Data supplied
▼

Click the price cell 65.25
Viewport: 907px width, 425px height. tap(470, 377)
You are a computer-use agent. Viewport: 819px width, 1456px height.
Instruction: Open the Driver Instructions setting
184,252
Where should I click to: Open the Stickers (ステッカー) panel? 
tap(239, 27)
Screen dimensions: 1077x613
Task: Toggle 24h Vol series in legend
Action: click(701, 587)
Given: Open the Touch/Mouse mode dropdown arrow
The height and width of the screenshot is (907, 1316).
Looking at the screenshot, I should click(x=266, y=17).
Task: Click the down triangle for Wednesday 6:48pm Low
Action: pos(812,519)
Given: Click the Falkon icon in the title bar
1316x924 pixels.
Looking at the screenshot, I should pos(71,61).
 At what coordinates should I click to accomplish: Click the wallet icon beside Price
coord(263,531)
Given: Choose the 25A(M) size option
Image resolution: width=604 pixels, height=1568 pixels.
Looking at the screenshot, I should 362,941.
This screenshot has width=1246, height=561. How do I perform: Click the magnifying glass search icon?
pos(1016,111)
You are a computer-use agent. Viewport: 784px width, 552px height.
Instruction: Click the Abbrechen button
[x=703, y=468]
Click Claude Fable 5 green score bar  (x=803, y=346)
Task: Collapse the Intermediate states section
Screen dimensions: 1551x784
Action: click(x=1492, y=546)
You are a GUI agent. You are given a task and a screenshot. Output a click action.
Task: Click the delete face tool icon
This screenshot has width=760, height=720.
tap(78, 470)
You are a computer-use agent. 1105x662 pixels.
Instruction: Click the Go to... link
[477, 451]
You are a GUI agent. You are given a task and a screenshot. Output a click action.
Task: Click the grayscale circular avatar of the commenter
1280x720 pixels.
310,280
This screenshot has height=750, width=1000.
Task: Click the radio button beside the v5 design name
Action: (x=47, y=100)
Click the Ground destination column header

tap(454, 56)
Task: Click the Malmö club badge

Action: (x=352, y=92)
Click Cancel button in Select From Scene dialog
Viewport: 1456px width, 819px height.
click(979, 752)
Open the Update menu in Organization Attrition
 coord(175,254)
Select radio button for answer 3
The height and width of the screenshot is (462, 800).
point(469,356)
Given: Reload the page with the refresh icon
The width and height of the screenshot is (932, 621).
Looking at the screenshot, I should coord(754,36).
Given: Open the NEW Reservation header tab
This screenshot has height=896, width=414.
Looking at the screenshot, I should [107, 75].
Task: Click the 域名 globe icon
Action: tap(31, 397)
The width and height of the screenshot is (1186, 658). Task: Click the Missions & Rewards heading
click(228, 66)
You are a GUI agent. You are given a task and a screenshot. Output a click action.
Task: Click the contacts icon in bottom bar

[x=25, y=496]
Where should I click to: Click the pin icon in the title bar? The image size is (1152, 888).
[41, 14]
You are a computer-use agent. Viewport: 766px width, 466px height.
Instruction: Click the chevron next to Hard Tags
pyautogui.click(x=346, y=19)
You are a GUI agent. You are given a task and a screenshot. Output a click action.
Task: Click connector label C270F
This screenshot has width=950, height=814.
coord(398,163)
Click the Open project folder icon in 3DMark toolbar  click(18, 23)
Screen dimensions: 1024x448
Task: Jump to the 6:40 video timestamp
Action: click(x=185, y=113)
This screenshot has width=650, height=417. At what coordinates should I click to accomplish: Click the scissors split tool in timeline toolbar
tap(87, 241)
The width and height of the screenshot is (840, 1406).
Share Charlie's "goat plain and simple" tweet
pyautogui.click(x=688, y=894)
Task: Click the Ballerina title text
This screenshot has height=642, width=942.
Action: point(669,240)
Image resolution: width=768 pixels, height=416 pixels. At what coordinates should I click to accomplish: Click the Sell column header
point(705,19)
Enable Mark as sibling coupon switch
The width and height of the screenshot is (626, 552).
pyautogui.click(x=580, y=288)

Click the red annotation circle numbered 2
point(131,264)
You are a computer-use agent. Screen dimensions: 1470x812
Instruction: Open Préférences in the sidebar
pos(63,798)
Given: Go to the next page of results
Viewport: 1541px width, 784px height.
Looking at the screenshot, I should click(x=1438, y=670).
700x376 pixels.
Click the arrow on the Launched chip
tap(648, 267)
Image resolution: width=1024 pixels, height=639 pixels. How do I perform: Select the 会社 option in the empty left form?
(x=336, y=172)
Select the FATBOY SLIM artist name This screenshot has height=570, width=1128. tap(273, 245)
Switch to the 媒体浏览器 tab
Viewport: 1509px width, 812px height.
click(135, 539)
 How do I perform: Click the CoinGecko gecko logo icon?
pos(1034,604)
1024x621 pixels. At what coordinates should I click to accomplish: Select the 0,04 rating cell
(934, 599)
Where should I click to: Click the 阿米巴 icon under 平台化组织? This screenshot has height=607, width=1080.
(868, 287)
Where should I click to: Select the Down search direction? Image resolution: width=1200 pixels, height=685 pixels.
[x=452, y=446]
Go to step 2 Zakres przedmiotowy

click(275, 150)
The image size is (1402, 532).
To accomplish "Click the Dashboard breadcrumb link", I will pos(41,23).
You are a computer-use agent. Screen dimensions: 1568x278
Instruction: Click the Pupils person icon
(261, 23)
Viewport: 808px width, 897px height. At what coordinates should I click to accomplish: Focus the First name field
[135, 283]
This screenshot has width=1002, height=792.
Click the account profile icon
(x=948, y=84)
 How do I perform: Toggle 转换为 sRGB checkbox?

▲

What you are asked to do
Among the lines above, find those holding the word "agent" and state how many there are, number only.

Problem solution
10